Dear twenty two year old me,
You don't know this yet, but motherhood has changed you. There are some changes that are obvious; your sleep patterns, how you spend a Saturday night, your body. But you've changed in ways you won't see for a while yet. The things you fear, the things you laugh at, the songs you hum while doing the dishes. You will never again be the person you once were, and that's okay.
Don't let anybody tell you not to pick up your baby when she cries. You won't spoil her, she needs you. And don't let anyone make you feel guilty for putting her down while you take a shower or brew some coffee. She needs a mom who can care for herself.
Breastfeed wherever you want. Stop asking permission, nobody cares. It turns out that you are going to be nursing for the better part of the next six years anyways, so you may as well learn to be comfortable with it now.
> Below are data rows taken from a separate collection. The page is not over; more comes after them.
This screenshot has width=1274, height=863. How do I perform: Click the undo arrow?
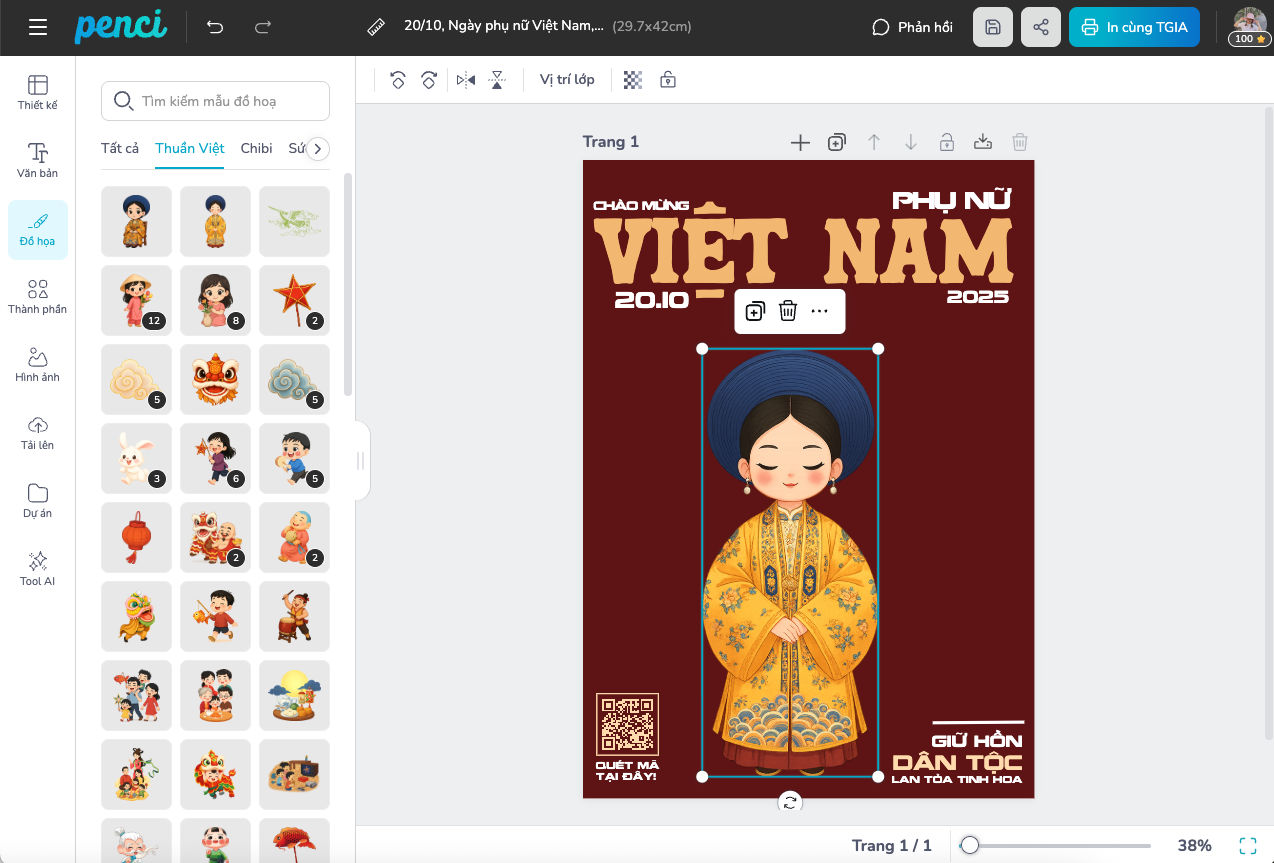tap(215, 27)
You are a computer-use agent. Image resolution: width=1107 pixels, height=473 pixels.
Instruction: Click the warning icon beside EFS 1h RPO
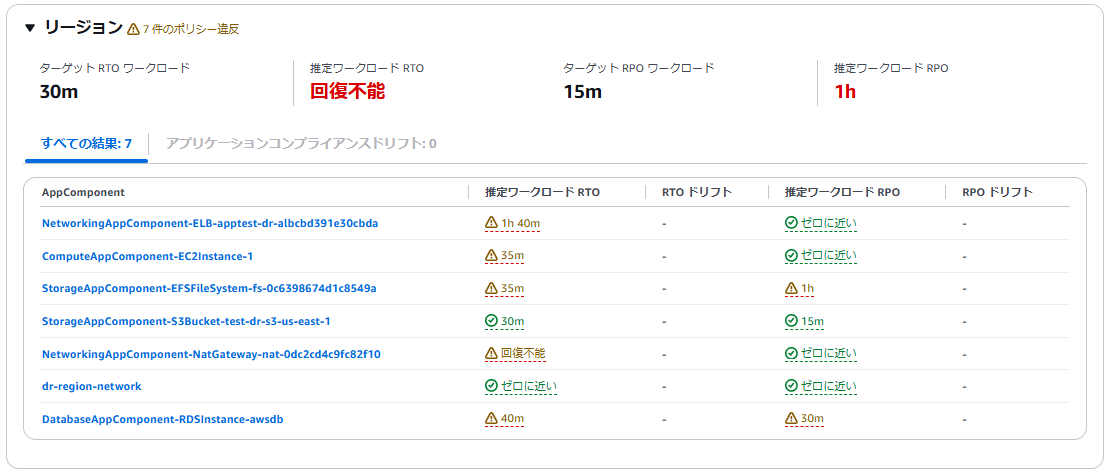pyautogui.click(x=791, y=289)
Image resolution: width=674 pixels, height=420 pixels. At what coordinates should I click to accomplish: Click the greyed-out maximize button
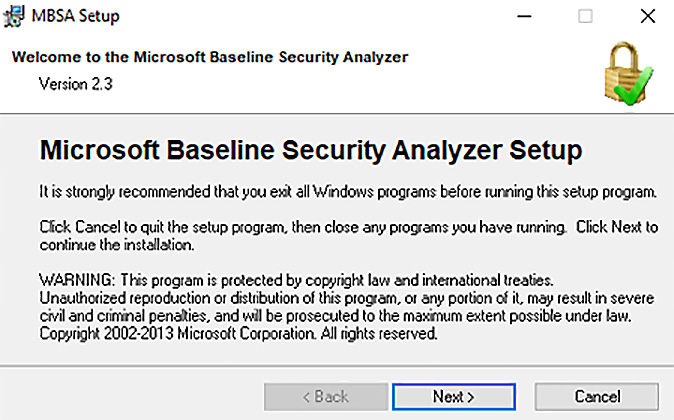585,16
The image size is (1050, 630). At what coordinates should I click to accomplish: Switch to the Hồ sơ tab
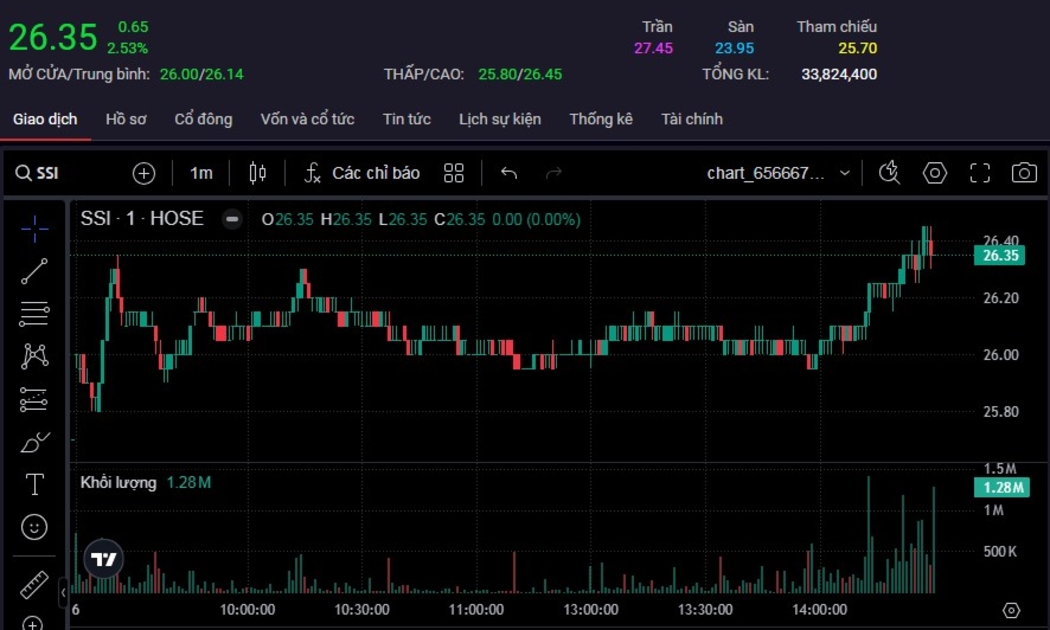click(x=126, y=119)
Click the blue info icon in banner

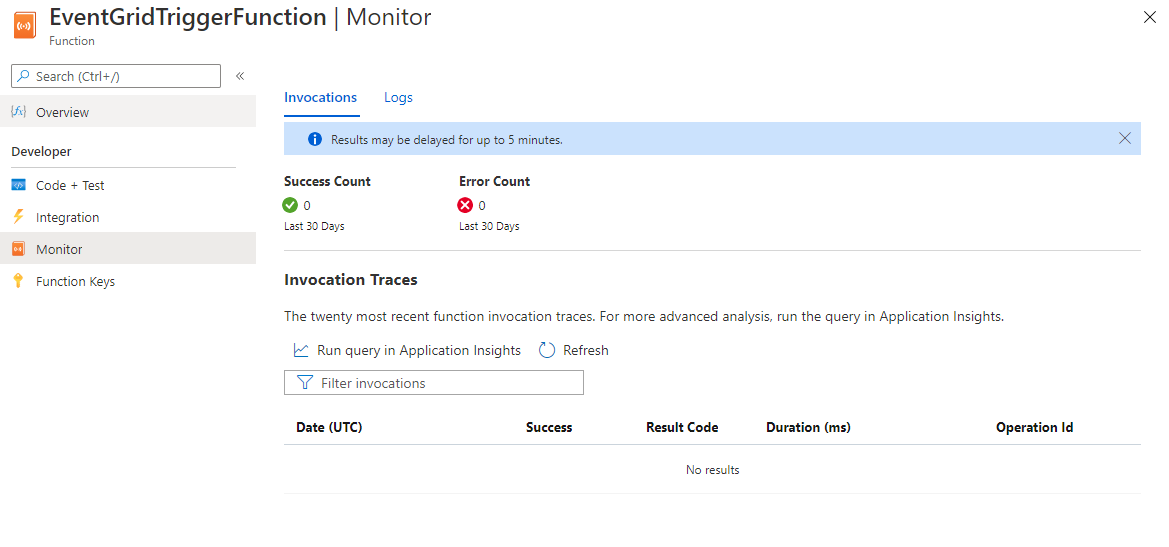click(x=315, y=140)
Show yourself some grace. Your kids don't need a perfect mom, they need a real mom who can laugh at herself, learn from her mistakes, and ask for forgiveness. And while you're at it, stop worrying about what other people think. Nobody is judging you because your toddler is having a grocery store melt down. Get over it, move on. We've all been there.
Don't shout at your children. I know that sounds like crazy advice as you hold this perfect tiny-toed person, but there will be days of exhaustion and frustration and all of a sudden you will hear an awful ugly tone in your own voice. Stop. Smile. Try again. Teach your children to control their emotions by controlling your own. And remember to show yourself some grace in this.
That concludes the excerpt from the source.